We breathe to live. We rely on oxygen to survive. If we can’t breathe efficiently it is uncomfortable and disconcerting! Our breathing is vital for life, however, we can use our breathing consciously to improve our health and healing too.

Have you ever been upset or anxious and had someone say to you, take a deep breath? Can you recall controlling your breath to ease physical pain and discomfort? If you have gone through childbirth, you would have been told how to breathe to help you get through! These are just a few examples of how breathing exercises can help you.

Breathing Exercises to Help Reduce Pain or Stress

If you are suffering from physical pain or emotional health issues you may like to try breathing exercises to help you heal yourself or reduce the intensity of the symptoms.

Diaphragmatic Breathing or Belly Breathing

Belly breathing is also called diaphragmatic breathing. It requires you to use your abdominal muscles, diaphragm, and stomach when breathing, rather than the top part of your lungs. You take deep breaths, way down into your diaphragm. Average breaths only expand your chest and shoulders. Deep breaths, on the other hand, stretches your stomach outward.

If you are new to the concept of deep breathing, practice belly breathing while lying down on a flat surface. Rest your head on a pillow and place another one under your knees. Breathe through your nose when you inhale and feel your stomach push upward. Exhale slowly through your mouth and feel your stomach fall downward. Your chest should remain still throughout.

Once you get comfortable with belly breathing while lying down, you can practice this breathing exercise while sitting or standing. To make sure you are doing it right, place your hand on your diaphragm (stomach area) and feel your breath push your body out.

Belly breathing offers several health benefits. It stabilizes your core muscles, lowers your blood pressure, and alleviates symptoms of asthma and chronic obstructive pulmonary disease (COPD), such as fatigue and shortness of breath. It also promotes relaxation and helps reduce stress and anxiety.

Relaxing Breath or 4-7-8 Breathing

The ‘relaxing breath’ or 4-7-8 breathing technique can help you relax if you are feeling anxious or having problems sleeping. It is a simple breathing pattern that involves inhaling for 4 seconds, holding your breath for 7 seconds, and exhaling for 8 seconds. This pattern can also help you control your cravings and responses when you are angry.

Practice the 4-7-8 breathing at least twice a day while sitting or lying down because your first few attempts may make you feel dizzy. You will feel a lot better with enough practice and you should notice good results. Just make sure you follow the correct ratio.

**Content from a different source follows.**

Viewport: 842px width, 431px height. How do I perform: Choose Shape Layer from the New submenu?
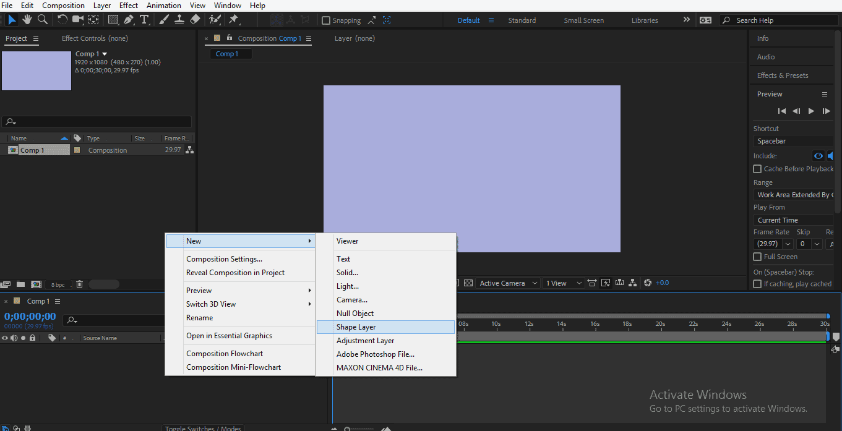[356, 326]
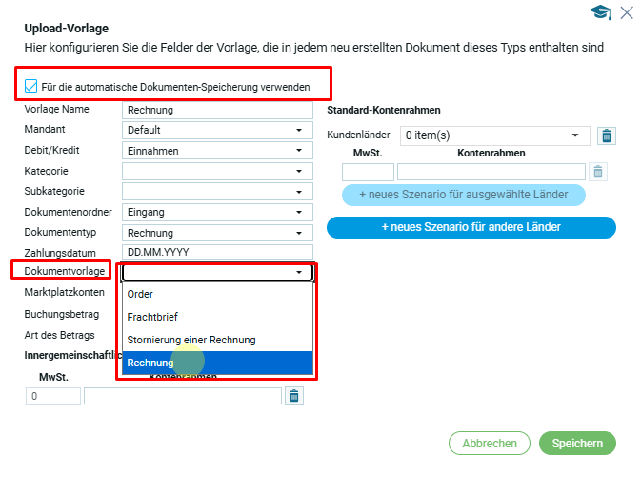Click trash icon beside the standard Kontenrahmen field
641x477 pixels.
coord(597,172)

Some of the benefits of 4-7-8 breathing are lower blood pressure, reduced symptoms of asthma and fatigue, and better anger and stress management.

Alternate Nostril Breathing

Alternate nostril breathing can be performed anytime. It helps you manage stress, relax your mind and body, and achieve more focus. It improves your lung function and lowers your heart rate.

You need to sit upright as you practice this breathing exercise. Close your right nostril and inhale through your open left nostril. Then, while still holding your breath, place your finger on your left nostril to close it. Next, open your right nostril and exhale.

Repeat the pattern, but this time, keep your left nostril closed and breathe through your right one. Again, while still holding your breath, close the right nostril, and open the left one to exhale.

Repeat the breathing exercise for five minutes.

Equal Breathing

Equal breathing is an easy breathing technique that you can do anytime and anywhere too. Sit upright and keep your eyes closed. Inhale through both your nostrils in four counts. Exhale through both your nostrils for another four counts. Repeat the pattern until you feel relaxed. Equal breathing is the perfect exercise if you have sleep problems.

Breathing techniques offer several health benefits, plus they are easy to do and don’t take up a lot of time. You can start practicing your preferred breathing exercise for two to five minutes per session.

Practice the breathing pattern a few times a day. Increase your time once you feel more comfortable doing it. They help you relax your mind and body. They promote better mental and physical health by reducing stress and pain.

Learn and experiment with the different breathing patterns until it becomes a regular habit for you.